CT enterography is a non-invasive imaging technique that offers superior small bowel visualisation compared with standard abdomino-pelvic CT, and provides complementary diagnostic information to capsule endoscopy and MRI enterography. CT enterography is well tolerated by patients and enables accurate, efficient assessment of pathology arising from the small bowel wall or surrounding organs.
The cross-sectional images generated during a CT scan can be reformatted in multiple planes, and can even generate three-dimensional images. These images can be viewed on a computer monitor, printed on film, or transferred to a CD or DVD.

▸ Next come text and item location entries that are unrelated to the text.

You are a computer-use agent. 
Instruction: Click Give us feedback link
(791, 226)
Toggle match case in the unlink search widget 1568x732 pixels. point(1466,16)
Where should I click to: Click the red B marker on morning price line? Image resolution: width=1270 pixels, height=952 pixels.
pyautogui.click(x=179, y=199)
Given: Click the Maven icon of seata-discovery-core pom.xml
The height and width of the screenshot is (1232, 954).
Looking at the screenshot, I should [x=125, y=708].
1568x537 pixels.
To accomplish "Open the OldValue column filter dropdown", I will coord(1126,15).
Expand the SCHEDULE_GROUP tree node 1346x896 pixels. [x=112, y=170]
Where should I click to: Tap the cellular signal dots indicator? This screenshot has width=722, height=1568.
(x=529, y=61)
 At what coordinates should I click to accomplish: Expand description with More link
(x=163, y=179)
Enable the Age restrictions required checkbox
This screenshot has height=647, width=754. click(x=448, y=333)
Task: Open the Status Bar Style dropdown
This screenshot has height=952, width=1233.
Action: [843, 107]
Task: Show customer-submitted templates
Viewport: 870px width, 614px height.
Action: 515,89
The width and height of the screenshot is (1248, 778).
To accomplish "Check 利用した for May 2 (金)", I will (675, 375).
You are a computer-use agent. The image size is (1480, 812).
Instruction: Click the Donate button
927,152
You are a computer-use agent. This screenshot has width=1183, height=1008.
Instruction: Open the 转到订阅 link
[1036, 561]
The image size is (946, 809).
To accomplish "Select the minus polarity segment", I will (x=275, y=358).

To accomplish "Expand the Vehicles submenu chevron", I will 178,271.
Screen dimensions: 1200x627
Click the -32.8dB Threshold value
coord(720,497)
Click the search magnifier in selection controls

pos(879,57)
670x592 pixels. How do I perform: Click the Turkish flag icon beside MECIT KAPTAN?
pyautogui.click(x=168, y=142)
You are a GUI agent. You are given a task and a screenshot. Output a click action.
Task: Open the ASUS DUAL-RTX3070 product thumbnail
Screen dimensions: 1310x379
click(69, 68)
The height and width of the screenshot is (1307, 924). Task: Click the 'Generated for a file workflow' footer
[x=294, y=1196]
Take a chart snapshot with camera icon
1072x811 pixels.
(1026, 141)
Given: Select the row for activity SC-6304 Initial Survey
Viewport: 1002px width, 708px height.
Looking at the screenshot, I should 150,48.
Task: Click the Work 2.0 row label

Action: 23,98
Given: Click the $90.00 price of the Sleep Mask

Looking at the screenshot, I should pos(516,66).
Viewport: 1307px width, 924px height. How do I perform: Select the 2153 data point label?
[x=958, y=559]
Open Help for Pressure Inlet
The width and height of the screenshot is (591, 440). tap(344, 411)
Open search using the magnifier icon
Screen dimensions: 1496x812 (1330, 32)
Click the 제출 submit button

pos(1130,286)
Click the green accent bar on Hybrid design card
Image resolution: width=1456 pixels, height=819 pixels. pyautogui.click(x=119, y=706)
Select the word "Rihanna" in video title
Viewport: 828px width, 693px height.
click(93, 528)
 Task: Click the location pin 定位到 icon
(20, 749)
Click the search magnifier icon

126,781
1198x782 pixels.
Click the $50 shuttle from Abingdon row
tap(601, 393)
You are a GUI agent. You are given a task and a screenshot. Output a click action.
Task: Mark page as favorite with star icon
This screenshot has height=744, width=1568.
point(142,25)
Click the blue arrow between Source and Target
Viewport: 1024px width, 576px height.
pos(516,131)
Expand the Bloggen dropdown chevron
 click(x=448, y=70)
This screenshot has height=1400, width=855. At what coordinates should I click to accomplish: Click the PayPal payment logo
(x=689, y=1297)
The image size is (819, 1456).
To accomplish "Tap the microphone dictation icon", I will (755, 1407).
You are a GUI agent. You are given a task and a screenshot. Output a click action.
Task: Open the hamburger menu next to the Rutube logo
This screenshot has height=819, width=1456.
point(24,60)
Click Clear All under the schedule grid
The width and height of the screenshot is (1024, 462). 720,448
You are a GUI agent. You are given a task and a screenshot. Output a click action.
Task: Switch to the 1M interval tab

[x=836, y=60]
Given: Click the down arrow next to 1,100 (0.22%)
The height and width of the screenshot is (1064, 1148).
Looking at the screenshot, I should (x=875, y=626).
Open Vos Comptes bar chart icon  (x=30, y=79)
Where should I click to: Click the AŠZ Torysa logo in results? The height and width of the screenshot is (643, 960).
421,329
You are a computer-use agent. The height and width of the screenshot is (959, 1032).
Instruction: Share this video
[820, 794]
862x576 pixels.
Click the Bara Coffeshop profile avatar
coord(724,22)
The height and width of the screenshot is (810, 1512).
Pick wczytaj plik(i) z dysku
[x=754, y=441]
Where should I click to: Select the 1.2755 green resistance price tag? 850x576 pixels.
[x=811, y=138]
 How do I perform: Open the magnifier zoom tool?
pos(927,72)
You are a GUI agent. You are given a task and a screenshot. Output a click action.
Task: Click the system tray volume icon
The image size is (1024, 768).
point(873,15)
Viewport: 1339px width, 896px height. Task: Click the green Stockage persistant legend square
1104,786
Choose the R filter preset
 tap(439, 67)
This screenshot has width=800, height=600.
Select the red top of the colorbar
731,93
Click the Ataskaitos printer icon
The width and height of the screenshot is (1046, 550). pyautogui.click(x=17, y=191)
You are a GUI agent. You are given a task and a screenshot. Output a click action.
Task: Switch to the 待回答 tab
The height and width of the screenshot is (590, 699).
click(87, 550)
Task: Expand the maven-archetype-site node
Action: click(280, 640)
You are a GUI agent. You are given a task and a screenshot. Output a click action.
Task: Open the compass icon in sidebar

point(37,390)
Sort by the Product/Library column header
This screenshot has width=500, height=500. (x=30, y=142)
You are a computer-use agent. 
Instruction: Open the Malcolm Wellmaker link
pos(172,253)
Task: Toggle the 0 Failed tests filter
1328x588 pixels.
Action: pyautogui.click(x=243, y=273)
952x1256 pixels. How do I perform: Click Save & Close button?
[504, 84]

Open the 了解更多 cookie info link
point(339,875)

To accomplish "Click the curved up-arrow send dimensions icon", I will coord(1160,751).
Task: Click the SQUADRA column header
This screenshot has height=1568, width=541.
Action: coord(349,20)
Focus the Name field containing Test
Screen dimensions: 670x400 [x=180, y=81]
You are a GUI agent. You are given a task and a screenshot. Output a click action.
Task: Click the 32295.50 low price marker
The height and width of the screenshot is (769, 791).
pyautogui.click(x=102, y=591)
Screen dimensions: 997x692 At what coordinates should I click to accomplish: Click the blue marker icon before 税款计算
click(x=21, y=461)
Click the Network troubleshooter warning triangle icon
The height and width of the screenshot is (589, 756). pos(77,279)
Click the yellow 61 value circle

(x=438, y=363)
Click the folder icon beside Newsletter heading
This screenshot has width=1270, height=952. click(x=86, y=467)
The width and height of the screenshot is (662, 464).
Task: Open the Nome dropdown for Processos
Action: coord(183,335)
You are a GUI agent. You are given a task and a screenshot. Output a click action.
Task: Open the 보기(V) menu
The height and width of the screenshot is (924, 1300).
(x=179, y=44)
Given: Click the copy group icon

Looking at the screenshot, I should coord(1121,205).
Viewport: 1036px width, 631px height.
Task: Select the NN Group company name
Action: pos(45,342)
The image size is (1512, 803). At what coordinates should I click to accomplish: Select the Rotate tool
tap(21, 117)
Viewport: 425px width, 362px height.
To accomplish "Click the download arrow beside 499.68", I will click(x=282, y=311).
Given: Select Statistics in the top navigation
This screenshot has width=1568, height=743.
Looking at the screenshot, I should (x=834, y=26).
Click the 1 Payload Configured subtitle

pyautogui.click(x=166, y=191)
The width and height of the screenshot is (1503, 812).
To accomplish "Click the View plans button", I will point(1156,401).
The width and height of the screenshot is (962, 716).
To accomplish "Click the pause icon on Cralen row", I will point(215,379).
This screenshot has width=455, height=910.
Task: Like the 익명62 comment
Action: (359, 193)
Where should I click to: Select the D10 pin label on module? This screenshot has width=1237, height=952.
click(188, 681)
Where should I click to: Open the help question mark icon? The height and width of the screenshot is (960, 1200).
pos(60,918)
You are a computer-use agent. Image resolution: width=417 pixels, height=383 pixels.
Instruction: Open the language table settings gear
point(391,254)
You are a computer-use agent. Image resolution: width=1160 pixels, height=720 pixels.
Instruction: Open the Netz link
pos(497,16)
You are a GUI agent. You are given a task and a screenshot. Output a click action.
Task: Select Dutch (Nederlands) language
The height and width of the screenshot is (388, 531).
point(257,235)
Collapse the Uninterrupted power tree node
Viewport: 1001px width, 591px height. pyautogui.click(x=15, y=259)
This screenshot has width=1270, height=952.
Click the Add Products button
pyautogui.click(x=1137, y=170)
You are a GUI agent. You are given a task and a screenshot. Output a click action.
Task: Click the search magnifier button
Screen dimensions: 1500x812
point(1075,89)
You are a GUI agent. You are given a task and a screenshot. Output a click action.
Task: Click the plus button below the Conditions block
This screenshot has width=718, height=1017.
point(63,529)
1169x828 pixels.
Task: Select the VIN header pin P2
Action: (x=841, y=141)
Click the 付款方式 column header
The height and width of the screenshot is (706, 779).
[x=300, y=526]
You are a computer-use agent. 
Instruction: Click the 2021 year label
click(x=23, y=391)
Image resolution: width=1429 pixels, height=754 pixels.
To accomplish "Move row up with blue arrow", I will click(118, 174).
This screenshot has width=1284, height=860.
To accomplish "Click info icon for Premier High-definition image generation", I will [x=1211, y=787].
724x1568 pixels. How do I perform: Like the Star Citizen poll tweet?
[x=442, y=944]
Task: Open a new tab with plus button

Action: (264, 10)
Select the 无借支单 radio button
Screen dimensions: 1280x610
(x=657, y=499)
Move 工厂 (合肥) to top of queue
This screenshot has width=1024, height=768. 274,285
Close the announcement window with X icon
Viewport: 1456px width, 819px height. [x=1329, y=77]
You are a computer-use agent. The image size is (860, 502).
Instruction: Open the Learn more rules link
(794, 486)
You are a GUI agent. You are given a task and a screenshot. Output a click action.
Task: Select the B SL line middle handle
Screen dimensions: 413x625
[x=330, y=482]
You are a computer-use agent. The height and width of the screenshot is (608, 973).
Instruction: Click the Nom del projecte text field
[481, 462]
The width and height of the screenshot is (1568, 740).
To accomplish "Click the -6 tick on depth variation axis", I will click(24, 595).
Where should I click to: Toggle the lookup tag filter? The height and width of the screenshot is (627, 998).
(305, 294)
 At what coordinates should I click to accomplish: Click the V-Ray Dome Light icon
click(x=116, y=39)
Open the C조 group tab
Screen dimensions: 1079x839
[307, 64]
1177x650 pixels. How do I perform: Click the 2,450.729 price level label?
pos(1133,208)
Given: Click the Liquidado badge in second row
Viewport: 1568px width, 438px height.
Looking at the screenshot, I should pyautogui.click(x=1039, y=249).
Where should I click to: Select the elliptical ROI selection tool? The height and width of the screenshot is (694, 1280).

CT images of internal organs, bones, soft tissue and blood vessels typically provide greater detail than traditional x-rays, particularly of soft tissues and blood vessels.
Physicians use CT Enterography to identify and locate:
• small bowel inflammation
• bleeding sources within the small bowel
• small bowel tumors
• abscesses and fistulas
• bowel obstruction
CT enterography is also used to diagnose Crohn’s disease, and determine its location, severity and unexpected complications, in order to guide effective treatment.
Benefits of CT Enterography
• CT scanning is painless, noninvasive and accurate.
• A major advantage of CT is its ability to image bone, soft tissue and blood vessels all at the same time.
• Unlike conventional x-rays, CT scanning provides very detailed images of many types of tissue as well as the lungs, bones, and blood vessels.
• CT examinations are fast and simple; in emergency cases, they can reveal internal injuries and bleeding quickly enough to help save lives.
• CT has been shown to be a cost-effective imaging tool for a wide range of clinical problems.
• Compared to other imaging procedures of the small intestine, CT enterography is able to visualize the entire thickness of the bowel wall and to evaluate surrounding soft tissues. The other examinations, some of which are invasive, are only able to image the inner lining of the small intestine.
• CT enterography has been shown to diagnose and/or rule out certain conditions/diseases that could help determine your future medical care.
• CT enterography may eliminate the need for video capsule endoscopy (VCE) and the potential complications of that procedure.
• CT enterography allows other organs in the abdomen to be seen.
• CT is less sensitive to patient movement than MRI.
• CT can be performed if you have an implanted medical device of any kind, unlike MRI.
• No radiation remains in a patient’s body after a CT examination.
Who interprets the results?
A radiologist with expertise in supervising and interpreting radiology examinations will analyze the images and send an official report to your primary care physician or physician who referred you for the exam, who will discuss the results with you.